After COVID-19 infection, patients may develop a variety of clinically relevant symptoms, the most frequent of which is fever, with 33 out of 39 patients (84.6%) experiencing fever after COVID-19 infection, followed by asthenia in 24 out of 39 (61.5%), expectoration in 20 out of 39 (51.3%), headache in 19 out of 39 (48.7%), pharyngalgia or cough in 18 out of 39 (46.2%), and a number of other COVID-19 relevant symptoms, including nasal congestion, rhinorrhea, hyposmia, hypogeusia, myalgia, and diarrhea, none of which correlated significantly with whether patients had decreased oxygen saturation. However, dyspnea symptoms were significantly correlated with decreased oxygen saturation (P < 0.001), with 7 out of 39 patients (17.9%) had new-onset dyspnea, 6 out of 39 patients (15.4%) had worsening dyspnea, and the remaining patients did not have dyspnea symptoms (Table 3).

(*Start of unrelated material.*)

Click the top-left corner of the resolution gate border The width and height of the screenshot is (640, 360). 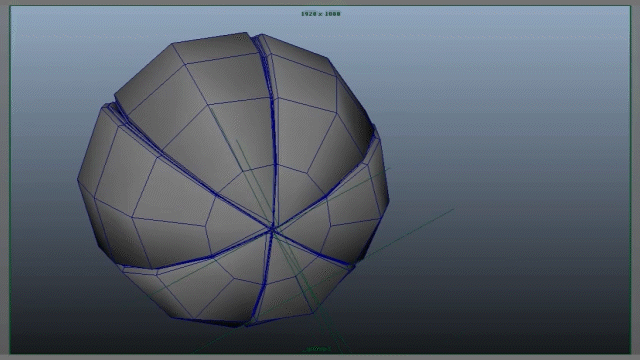pos(10,6)
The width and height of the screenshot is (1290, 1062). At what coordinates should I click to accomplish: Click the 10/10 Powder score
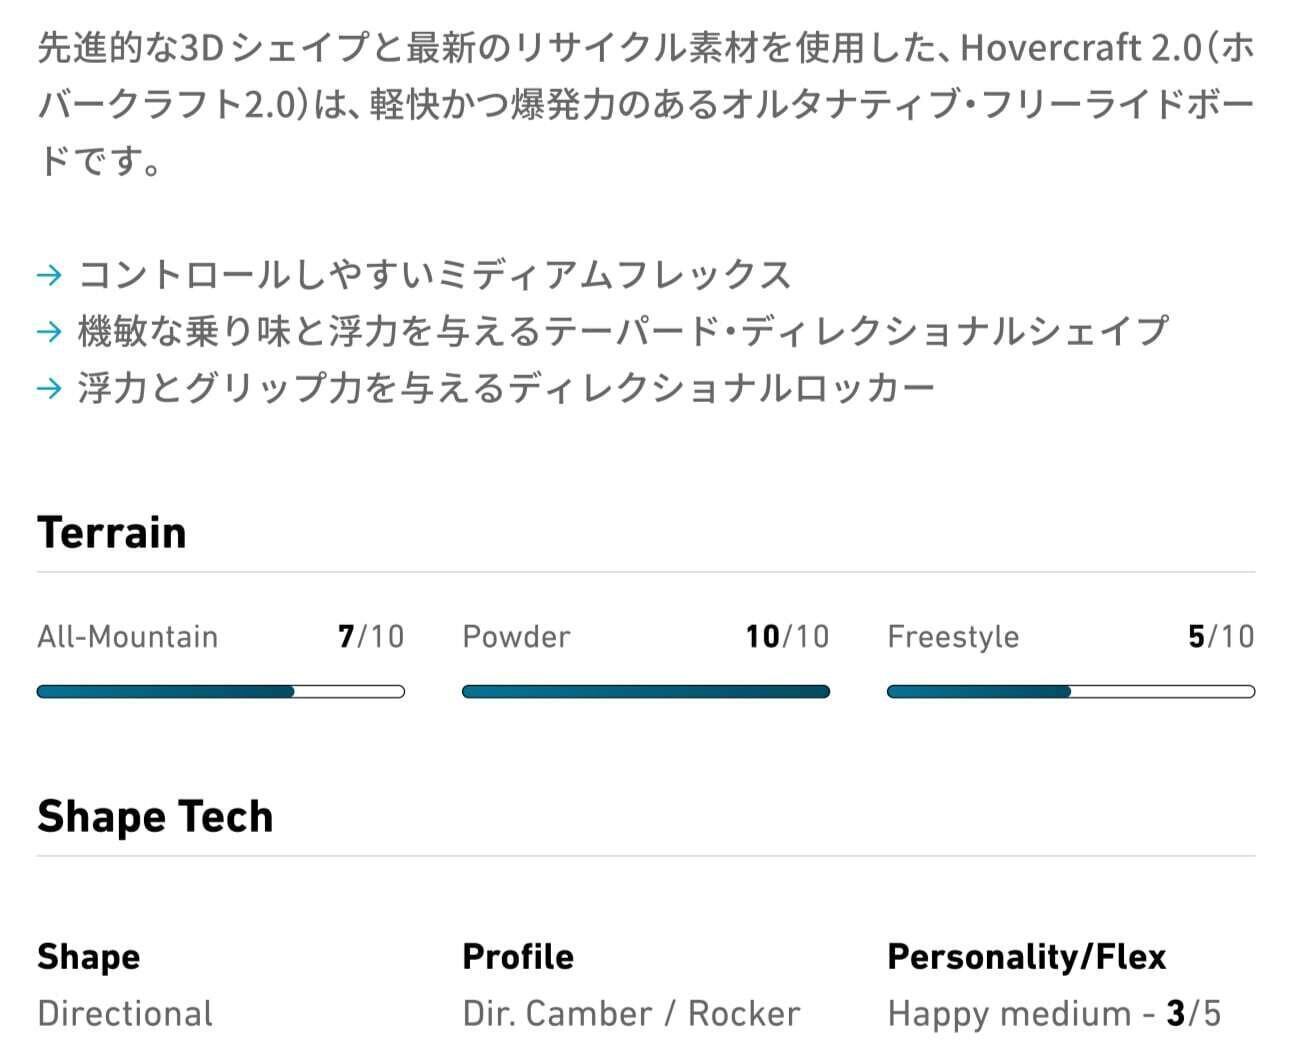coord(787,637)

Table 3 Symptoms and interventions after infection with COVID-19

Thirteen out of 39 patients (33.3%) had outpatient or emergency department visits after COVID-19 infection; 4 out of 39 (10.3%) were hospitalized, all of whom had decreased oxygen saturation, but none were admitted to the ICU. Six out of 39 patients (15.4%) required additional oxygen therapy or had increased oxygen conditions than before, all of whom were treated with nasal catheter oxygen therapy. Thirty-six out of 39 patients (92.3%) were taking NSAIDs or analgesics, including but not limited to acetaminophen, ibuprofen, and loxoprofen sodium; 9 out of 39 (23.1%) were taking antibiotics; 3 out of 39 (7.7%) were on systemic corticosteroids. Moreover, only 2 patients took antivirals for COVID-19, one for Azvudine and another for Nirmatrelvir/ritonavir. Patients with decreased oxygen saturation after COVID-19 infection were more likely to require oxygen therapy (P < 0.001) and to be taking systemic corticosteroids (P = 0.024) and antibiotic (P = 0.014) medications. For aPAP patients on GM-CSF inhalation therapy, 8 out of 13 (61.5%) of such patients continuously GM-CSF inhalation therapy after COVID-19 infection compared with 5 out of 13 (38.5%) who discontinued it. There was no significant difference in whether aPAP patients continuously used or discontinued GM-CSF inhalation therapy after COVID-19 infection on whether patients had a decrease in oxygen saturation (Table 3).